- _Énoncé_: Traduisez en anglais cette phrase du texte ci-dessous sur le film de Sergueï Bondartchouk : « Le tournage démarra, symboliquement le 7 septembre 1962, pour commémorer le 150e anniversaire de la bataille de Borodino. »

La ministre fit donc une commande, avec la mission de concilier Léon Tolstoï et ses angoisses existentielles individualistes, auteur d’une Russie tsariste, avec la révolution des camarades soviétiques, à Sergueï Bondartchouk (Prix Staline 1952 et Ordre de Lénine 1960). À l’époque, il n’est pas membre du Parti communiste (5). Elle lui donna tous les moyens nécessaires, le temps de mise au point et de la minutie de la documentation, on construisit les somptueuses résidences des nobles et les immenses décors de Moscou qui seront incendiés..., il y eut plusieurs lieux de tournage, des plaines ukrainiennes aux studios de la Mosfilm, en passant par Saint-Pétersbourg ou Smolensk, l’Armée rouge prêta un escadron plusieurs années, on embaucha des milliers de figurants pour les batailles...


 


 


 

Le tournage démarra, symboliquement le 7 septembre 1962, pour commémorer le 150e anniversaire de la bataille de Borodino. Le film deviendra celui de tous les records : le coût (9.3 millions de roubles de 1965, soit plus de 800 millions de dollars actuels), la durée du film (8 heures en 4 parties), le nombre de spectateurs (plus de 60 millions), le nombre de récompenses et distinctions (avec, fair play, un Oscar du meilleur film étranger 1969, en pleine guerre froide).


 


 

Une super production ne fait pas un chef d’œuvre. Et certains critiques ne sont pas privés, à sa sortie de lui reprocher, notamment, son manque de lyrisme, et l’utilisation de la voix de Tolstoï, en off. Le talon d’Achille d’un tel film, c’est la question récurrente de l’adaptation d’une œuvre littéraire au cinéma. On est bien d’accord avec l’idée de Marguerite Duras que "Le cinéma arrête le texte, frappe de mort sa descendance : l’imaginaire". Elle ajoute d’ailleurs "C’est là sa vertu même", elle qui a adapté elle-même ses romans. En même temps, puisqu’il existe généralement plusieurs adaptations d’un même texte, on peut penser qu’il y à des morts et des résurrections, et que la réussite d’une adaptation dépend surtout du talent du cinéaste, traduction et non trahison, autonomie d’un art.

Éléments conservés d’une collection
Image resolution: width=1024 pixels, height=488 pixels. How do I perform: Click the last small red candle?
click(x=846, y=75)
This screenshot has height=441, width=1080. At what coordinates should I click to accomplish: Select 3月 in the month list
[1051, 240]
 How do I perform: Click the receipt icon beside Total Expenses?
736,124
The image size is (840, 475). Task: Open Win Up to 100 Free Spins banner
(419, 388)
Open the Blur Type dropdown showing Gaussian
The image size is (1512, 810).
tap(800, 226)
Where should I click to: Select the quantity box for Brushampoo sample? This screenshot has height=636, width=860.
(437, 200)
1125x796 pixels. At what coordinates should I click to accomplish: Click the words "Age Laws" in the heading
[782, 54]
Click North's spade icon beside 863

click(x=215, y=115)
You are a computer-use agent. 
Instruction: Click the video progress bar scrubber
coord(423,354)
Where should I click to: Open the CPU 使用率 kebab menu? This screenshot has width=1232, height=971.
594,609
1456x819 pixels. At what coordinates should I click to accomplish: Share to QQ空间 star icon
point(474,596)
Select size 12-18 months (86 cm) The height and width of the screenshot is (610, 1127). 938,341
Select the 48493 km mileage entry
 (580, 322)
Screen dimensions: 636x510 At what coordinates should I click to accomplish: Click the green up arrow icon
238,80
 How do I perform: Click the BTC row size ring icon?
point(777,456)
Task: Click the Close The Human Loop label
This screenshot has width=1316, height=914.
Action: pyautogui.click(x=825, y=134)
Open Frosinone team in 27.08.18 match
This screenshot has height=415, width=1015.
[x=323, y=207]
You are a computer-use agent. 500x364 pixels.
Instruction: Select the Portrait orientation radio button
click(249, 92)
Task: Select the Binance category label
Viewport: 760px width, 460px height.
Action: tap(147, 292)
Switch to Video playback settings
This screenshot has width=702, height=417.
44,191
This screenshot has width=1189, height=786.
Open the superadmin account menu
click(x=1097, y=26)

- _Corrigé_: Filming began, symbolically, on September 7, 1962, to commemorate the 150th anniversary of the Battle of Borodino.